Qualche giorno fa,
girando per Cagliari col Porter pieno di bombole, m’imbatto in un gruppetto di tre
pignegne, intenti ad arrancare
tra Via La Nurra e il distributore automatico di una farmacia di Via Cornalias.
Sì, penso, forse gli è rimasto un barlume di coscienza che li ha spinti a
comprare delle siringhe nuove e pulite. Ed è tutto esattamente pazzesco. Le
strade deserte, gli zombie col volto deformato e bruciato dal sole, una gamba
trascinata dopo l'altra.
Son tutti magrissimi,
sporchi, paiono maciullati. Sembra che se li tocchi si possano
disfare, cellula dopo cellula. Li si sente bofonchiare tra loro, non si capisce se da quelle bocche
escano parole o grugniti.
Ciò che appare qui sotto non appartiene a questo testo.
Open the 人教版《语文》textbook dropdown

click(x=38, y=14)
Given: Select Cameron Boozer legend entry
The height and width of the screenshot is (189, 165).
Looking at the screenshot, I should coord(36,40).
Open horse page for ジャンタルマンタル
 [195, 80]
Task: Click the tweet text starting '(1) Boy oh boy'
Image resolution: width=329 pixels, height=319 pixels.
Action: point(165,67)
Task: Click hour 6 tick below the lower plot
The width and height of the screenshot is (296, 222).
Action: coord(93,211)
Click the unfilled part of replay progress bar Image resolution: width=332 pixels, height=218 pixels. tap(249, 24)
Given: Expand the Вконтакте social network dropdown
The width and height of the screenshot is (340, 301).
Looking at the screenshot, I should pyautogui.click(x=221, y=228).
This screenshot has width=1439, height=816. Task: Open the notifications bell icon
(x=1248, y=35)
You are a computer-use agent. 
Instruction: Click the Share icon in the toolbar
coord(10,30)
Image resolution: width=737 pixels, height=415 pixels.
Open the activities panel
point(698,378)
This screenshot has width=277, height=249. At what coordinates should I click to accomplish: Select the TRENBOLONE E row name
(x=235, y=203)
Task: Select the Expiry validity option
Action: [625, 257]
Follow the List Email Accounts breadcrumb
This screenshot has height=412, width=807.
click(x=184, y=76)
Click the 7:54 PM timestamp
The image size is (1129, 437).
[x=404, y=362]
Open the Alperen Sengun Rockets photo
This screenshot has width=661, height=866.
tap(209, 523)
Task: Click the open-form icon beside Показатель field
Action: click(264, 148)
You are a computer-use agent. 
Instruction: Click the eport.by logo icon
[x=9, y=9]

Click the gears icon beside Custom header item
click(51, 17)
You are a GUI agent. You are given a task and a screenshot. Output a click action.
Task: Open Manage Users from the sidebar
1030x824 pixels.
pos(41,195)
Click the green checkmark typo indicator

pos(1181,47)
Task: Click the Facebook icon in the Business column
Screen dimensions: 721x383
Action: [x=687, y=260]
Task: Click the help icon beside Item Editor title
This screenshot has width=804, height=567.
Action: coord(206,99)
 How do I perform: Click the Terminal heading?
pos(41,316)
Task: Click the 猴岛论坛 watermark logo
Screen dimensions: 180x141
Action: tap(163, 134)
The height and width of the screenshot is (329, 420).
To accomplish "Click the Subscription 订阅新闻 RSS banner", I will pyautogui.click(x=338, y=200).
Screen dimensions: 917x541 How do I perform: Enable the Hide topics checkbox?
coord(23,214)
Si sentono gemiti, poi degli sbuffi, che finiscono
immediatamente una volta che finalmente il trio attraversa completamente la
strada, un pezzo alla volta, per trovarsi di fronte al distributore
automatico.
Fanno per cercare
qualcosa nelle tasche, forse soldi che probabilmente hanno immaginato di avere
o che qualcuno per pietà gli ha donato. L'occhio bagnato e sporco
di uno di quelli lì ruota improvvisamente e pare osservarmi, così accelero e scappo nel timore
che volesse avvicinarsi per chiedermi qualcosa o, semplicemente, per alitarmi
addosso un po' di marciume.
Sembrava la scena di un
film, ma tutto molto stereotipato, troppo ovvio, gli zombie cattivi e il tizio
che scappa a gambe levate per la paura. Eppure queste son scene
di ordinaria amministrazione, in quella zona. A colazione paste in Via Seruci, una passeggiatina nel
verde, magari dietro un cespuglio, nascosti alla vista di tutti. Il
mondo non esiste, il resto non esiste. La vita è sempre uguale, Coronavirus o no. Forse, se quasi
tutta l'umanità dovesse sparire, resteranno solo le pignegne, ultimo baluardo e
residuo d'evoluzione della specie umana.